July 4, 1776 was not the day America was founded. If anything, that honor belongs to Sept. 17, 1787, when the Constitution was introduced to the Constitutional Committee in Philadelphia. Or, perhaps it is Apr. 23, 1789, when George Washington was sworn in as the first president of the new United States of America. But July 4 is a red-letter date in American history only because the Declaration of Independence was introduced to the Second Continental Congress on that day.

The Declaration was authored by a committee consisting of Benjamin Franklin of Pennsylvania, Robert Livingston of New York, Thomas Jefferson of Virginia, John Adams of Massachusetts, and Roger Sherman of Connecticut. The document was authored mostly by Jefferson, with the rest of the committee making changes here and there. The Declaration contains references to God, but that by no means indicates that the official religion of the United States was intended to be Christianity; indeed, the Declaration is not even legally binding. At its heart, it is a persuasive essay that declares, in no uncertain terms, that the American colonies intend to separate from England, and then enumerates the reasons why.

The colonists were unhappy with their treatment by their king, George III. Though technically British citizens, American colonists saw themselves as different from their countrymen on the other side of the Atlantic. The sheer expanse of time and distance that separated London from New York was enough to create in Americans the sense that they were at once Englishmen, but also not Englishmen. Couple this with their sense that they were being treated as second-class citizens: they paid taxes to the crown, and yet had no voice in Parliament.

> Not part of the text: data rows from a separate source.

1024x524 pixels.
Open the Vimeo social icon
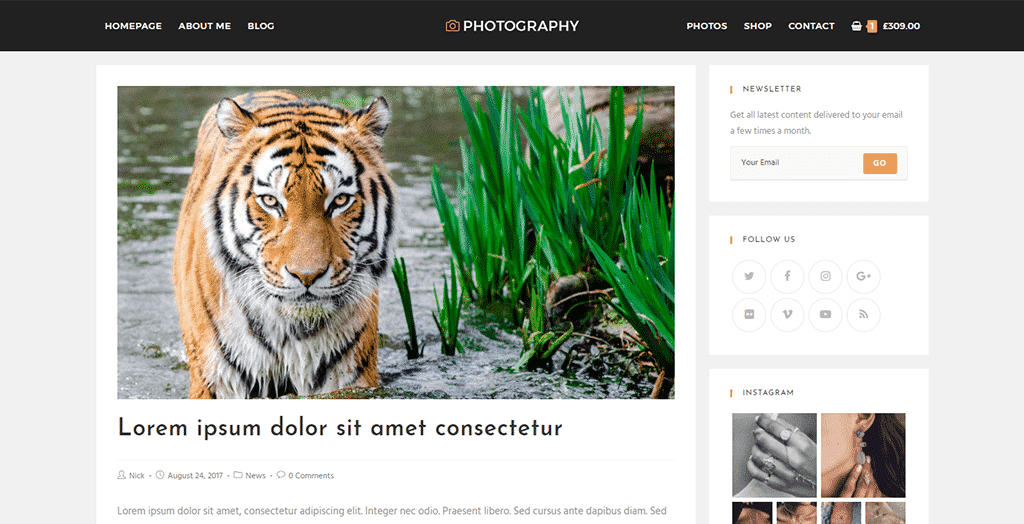pyautogui.click(x=787, y=315)
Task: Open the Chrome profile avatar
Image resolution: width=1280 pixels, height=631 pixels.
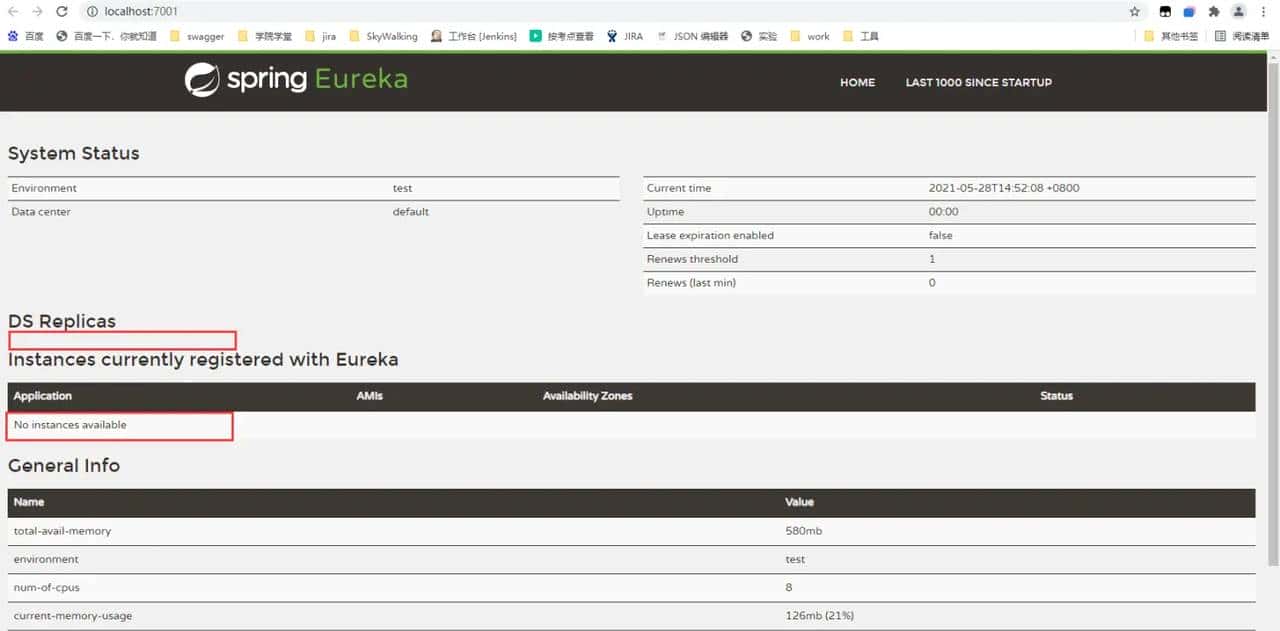Action: pyautogui.click(x=1239, y=12)
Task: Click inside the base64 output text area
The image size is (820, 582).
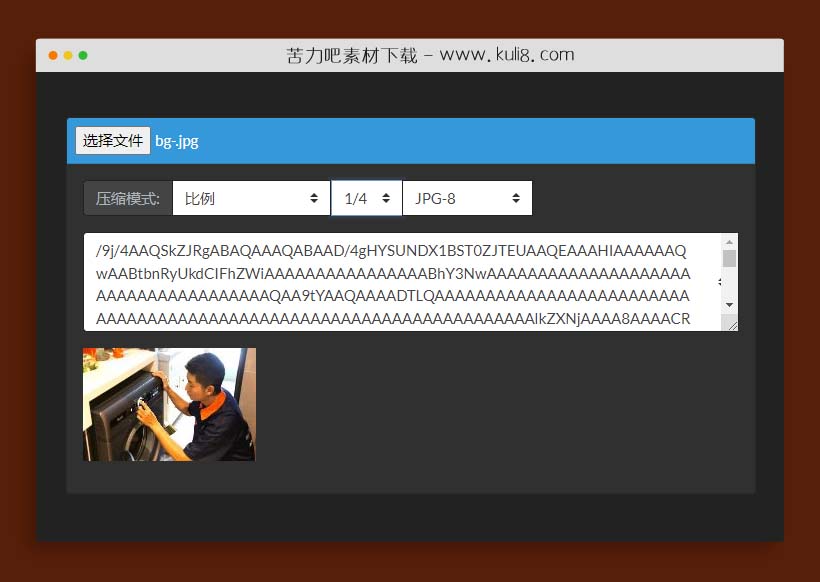Action: pyautogui.click(x=400, y=282)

When the king began to punish them for their actions – with legislation like the Townsend Acts (a tax on various manufactured goods), the Tea Act (a tax on tea), and the Quartering Act (a requirement that American colonists house British soldiers in their private homes, and the reason for our Third Amendment) – some of the colonists revolted. Southerners more than Northerners wanted to make peace with England (the former had more economic ties to the mother country due to its huge agricultural economy) and initially refused to support any resolution declaring independence from England.

This essay, though, is about a different George who only acts as though he were a king. Of course, his name is George W. Bush – George II – and he fancies himself the be-all and end-all of government. On this July 4, the day we celebrate our fracture from England, how true do Jefferson’s accusations of abuse of power ring when they are applied to the 21st century King George?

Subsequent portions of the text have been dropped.